## [Aim of the exercise]
Copy every line of the records below where the word "agent" occurs.

## [Supplied material]
:::::
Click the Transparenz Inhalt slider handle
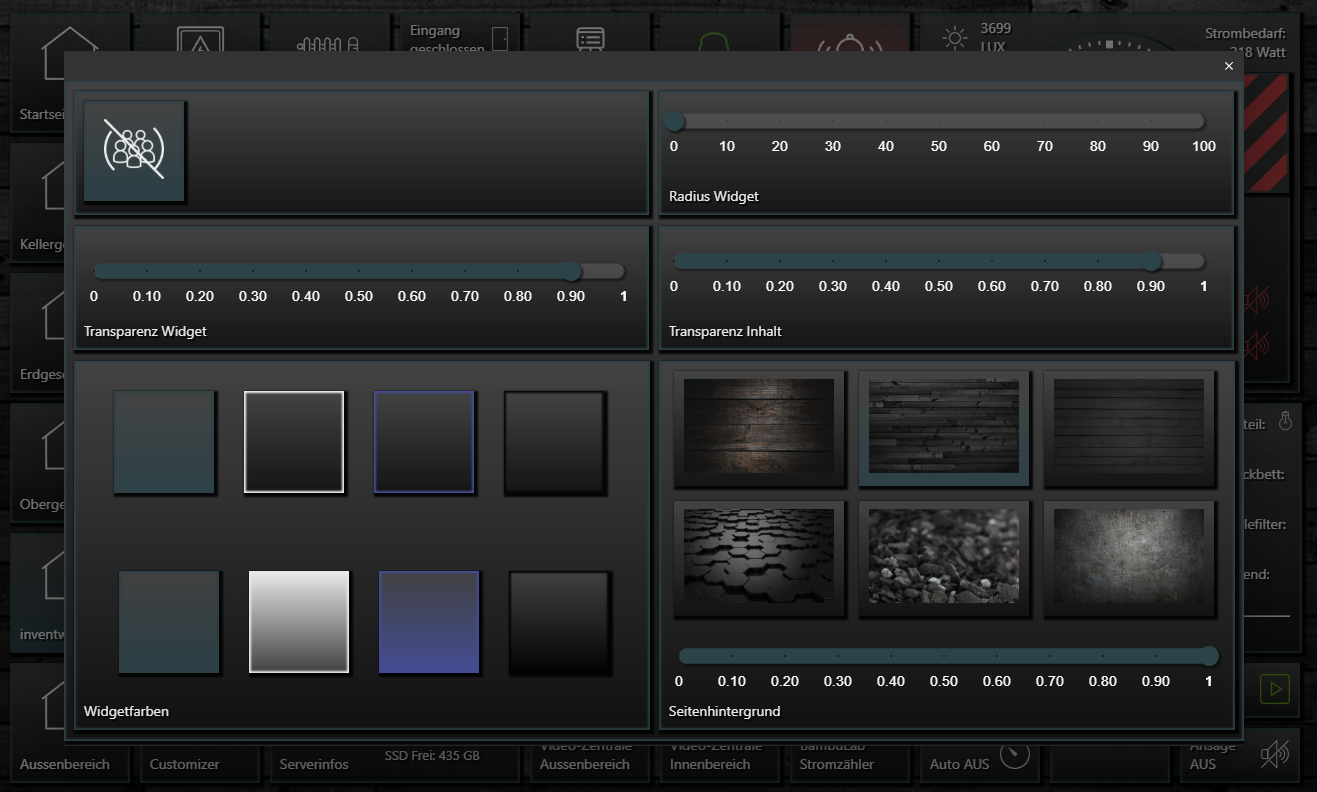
:::::
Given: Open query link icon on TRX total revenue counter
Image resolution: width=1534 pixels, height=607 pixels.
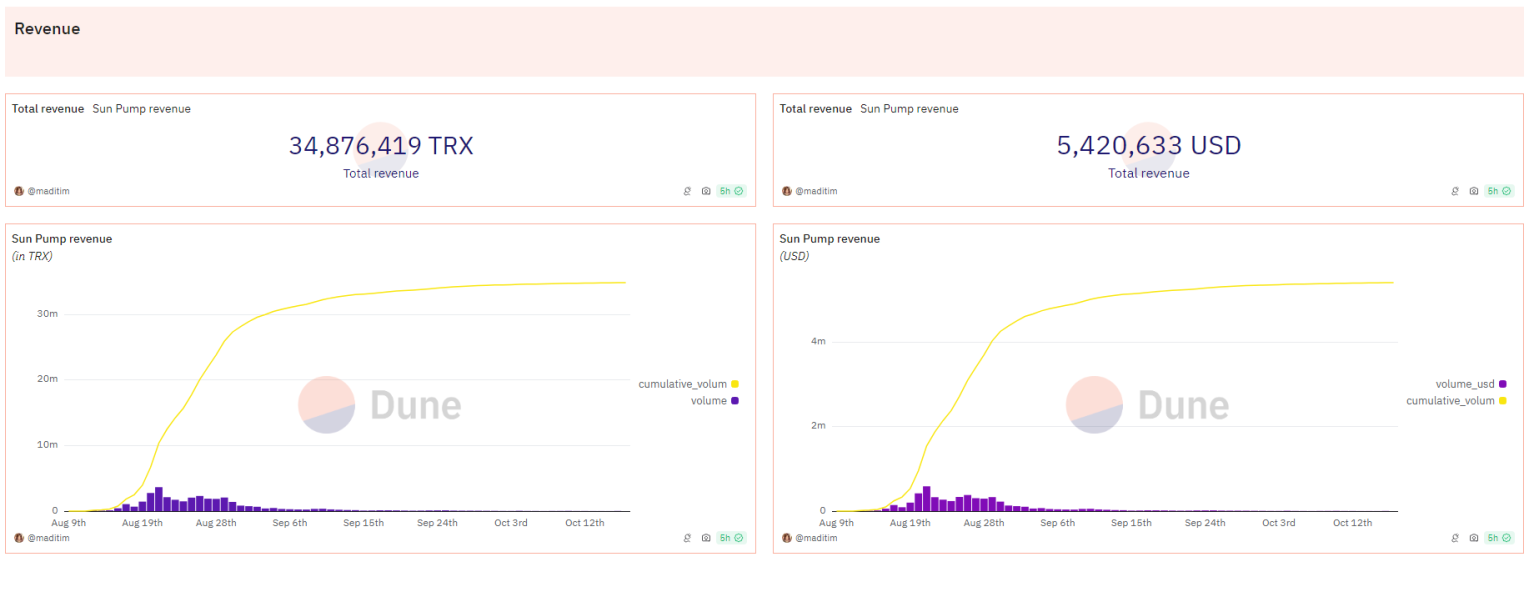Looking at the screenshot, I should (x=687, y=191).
:::::
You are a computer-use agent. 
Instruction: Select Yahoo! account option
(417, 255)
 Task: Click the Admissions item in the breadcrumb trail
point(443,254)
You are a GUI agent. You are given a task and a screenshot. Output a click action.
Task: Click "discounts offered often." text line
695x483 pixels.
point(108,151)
:::::
## [Written response]
You are a computer-use agent. 
You are a GUI agent. You are given a task and a screenshot. Output a click action.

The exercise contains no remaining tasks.